"Pericolosità persistente". Il boss D'Ambrogio resta al 41 bis

“Pericolosità persistente e nessuna dissociazione”. Il boss resta al 41 bis

Alessandro D'Ambrogio
Senza il carcere duro può tornare a gestire potere e affari

PALERMO – Alessandro D’Ambrogio deve restare al carcere duro. C’è fermento nel mandamento di Porta Nuova di cui è stato il capo. Il suo peso mafioso è ancora attuale visto che il boss non ha mostrato alcun segnale di dissociazione.

La Cassazione rigetta il ricorso e dà ragione al Tribunale di sorveglianza di Roma che ha definito “persistente” il pericolo che D’Ambrogio, senza le limitazioni del carcere duro, possa gestire potere e affari riprendendo i collegamenti con l’esterno.

Il pericolo è dovuto alla “allarmante carriera criminale, al suo ruolo apicale nell’ambito dell’associazione criminale, alla perdurante attività del gruppo criminale di appartenenza, alle segnalazioni della Dda di Palermo circa due omicidi avvenuti nel territorio di riferimento del mandamento mafioso di Porta Nuova (Giuseppe Di Giacomo e Giuseppe Dainotti ndr), all’operatività di molteplici società operanti nel settore del trasporto dei malati e dei servizi funebri, direttamente o indirettamente riconducibili alla famiglia mafiosa di Porta Nuova”.

E poi c’è “l’assenza di segni di dissociazione rispetto alla organizzazione criminale e per la permanenza del ruolo del D’Ambrogio all’interno del medesimo sodalizio, come emerso da alcune intercettazioni di colloqui in carcere fra affiliati.

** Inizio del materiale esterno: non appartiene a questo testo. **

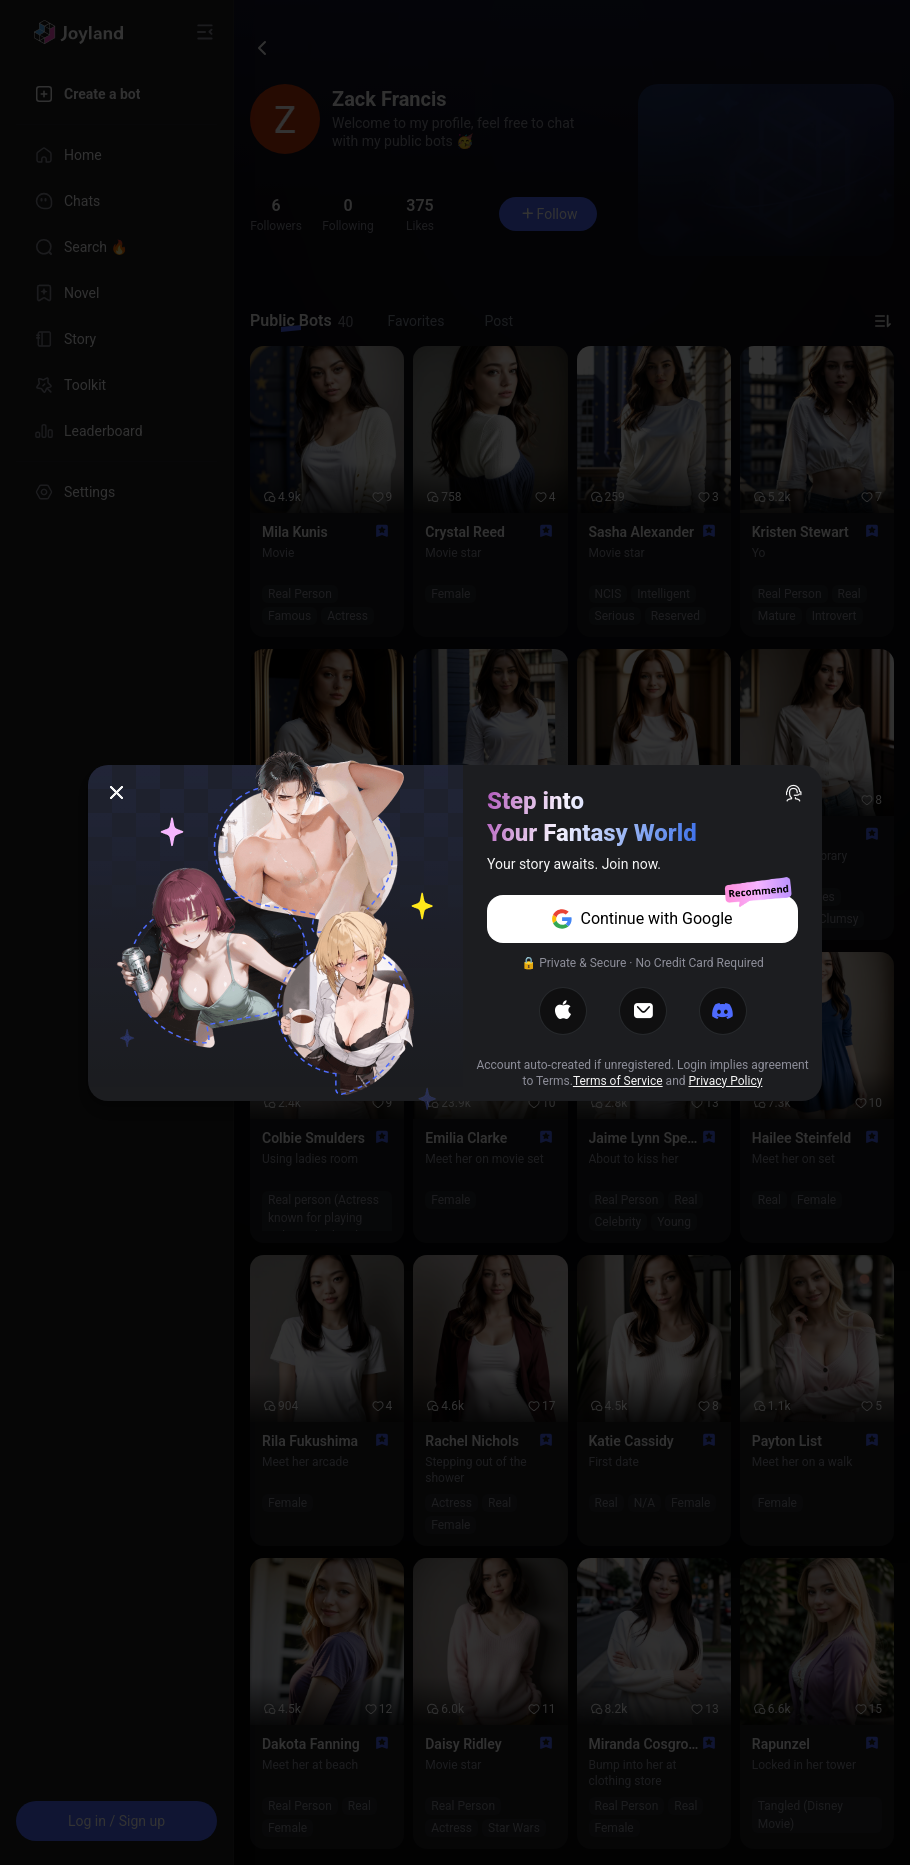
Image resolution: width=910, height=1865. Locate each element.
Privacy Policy (726, 1081)
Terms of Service (618, 1081)
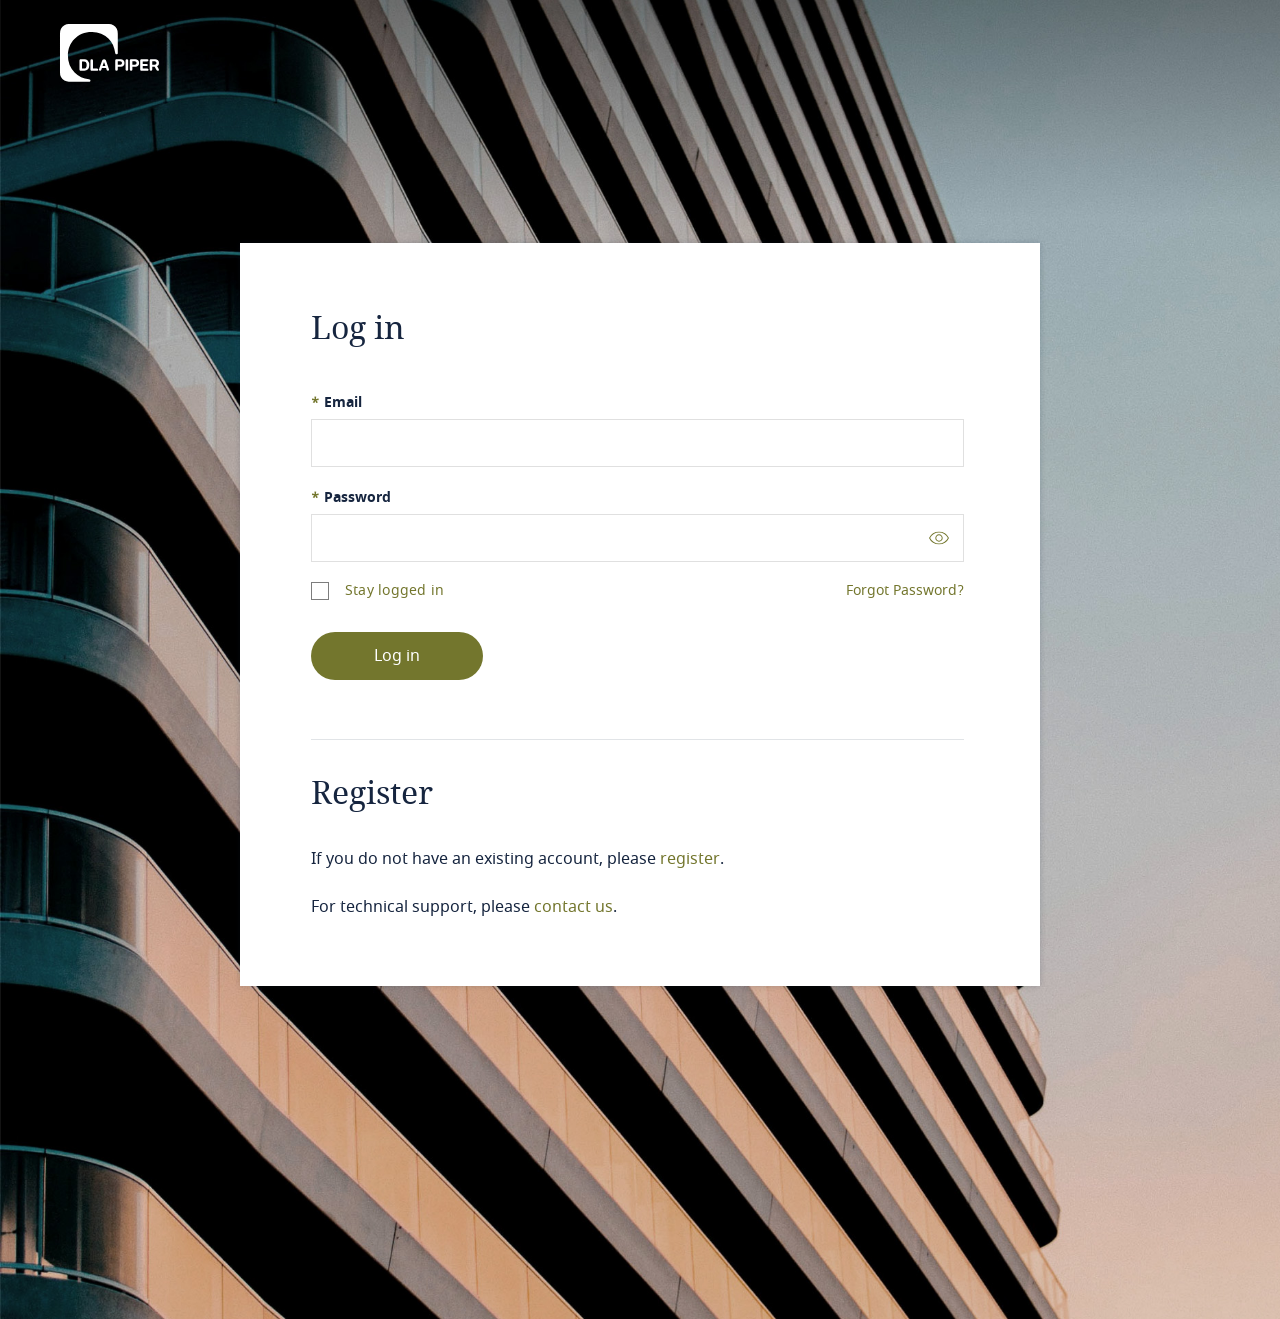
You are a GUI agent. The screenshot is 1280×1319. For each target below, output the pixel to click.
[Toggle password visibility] (939, 537)
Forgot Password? (905, 591)
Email (336, 402)
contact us (573, 907)
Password (351, 497)
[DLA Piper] (109, 47)
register (690, 859)
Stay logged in (394, 590)
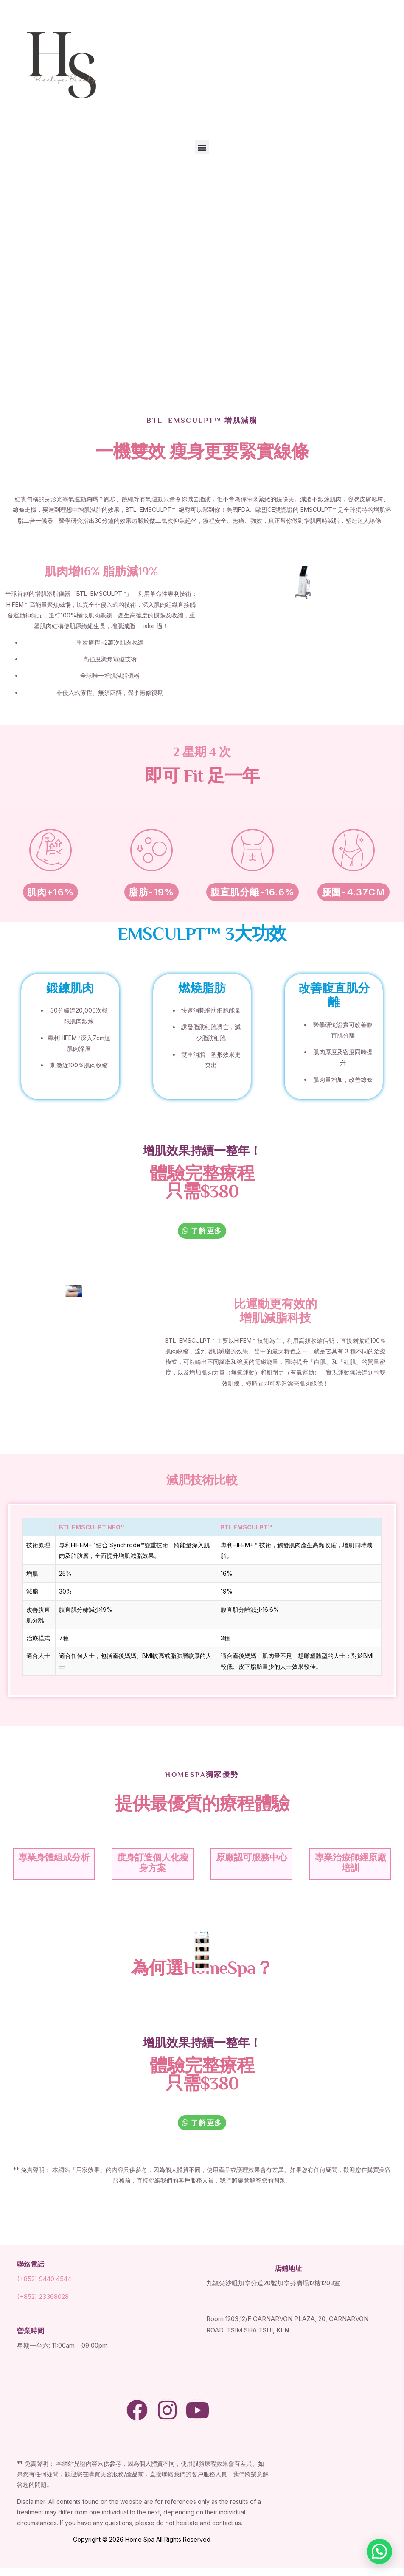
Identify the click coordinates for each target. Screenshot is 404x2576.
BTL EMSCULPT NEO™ (91, 1527)
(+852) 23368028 (43, 2297)
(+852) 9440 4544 (44, 2279)
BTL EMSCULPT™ (246, 1527)
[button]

D’Ambrogio sta scontando 19 anni e otto mesi. È detenuto dal 2011, anno del blitz dei carabinieri che denominato “Alexander” dal nove del capomafia. Fu un durissimo colpo per il potente mandamento di Porta Nuova.

Il boss era riuscito a conquistarsi rispetto e considerazione lontano dal suo territorio. Spingendosi da un lato fino in corso dei Mille e a Brancaccio e dell’altro a Pagliarelli e Uditore. Un capo ben voluto da tutti perché con tutti disponibile. La porta di D’Ambrogio e della sua agenzia di pompe funebri a Ballarò era sempre aperta.

Era divenuto capo dopo l’arresto di Tommaso Di Giovanni. Nel dicembre 1999 D’Ambrogio era stato condannato con sentenza definitiva per mafia ed era uscito da carcere nell’agosto 2006. Nel gennaio del 2008, il nuovo arresto nell’operazione denominata “Addio Pizzo 1”. Tre anni dopo, nel marzo 2011, era di nuovo in libertà. E tutti sapevano che sarebbe diventato il capo.

Emblematica un’intercettazione fra mafiosi di Pagliarelli. A denti stretti criticavano l’atteggiamento di deferenza di alcuni personaggi nei confronti di D’Ambrogio, poi ammettevano: “Ma che ci devi dire, gli devi dare un bacione e basta… appena arriva gli dai un bacione da parte nostra, di tutti quelli che siamo qua e basta”.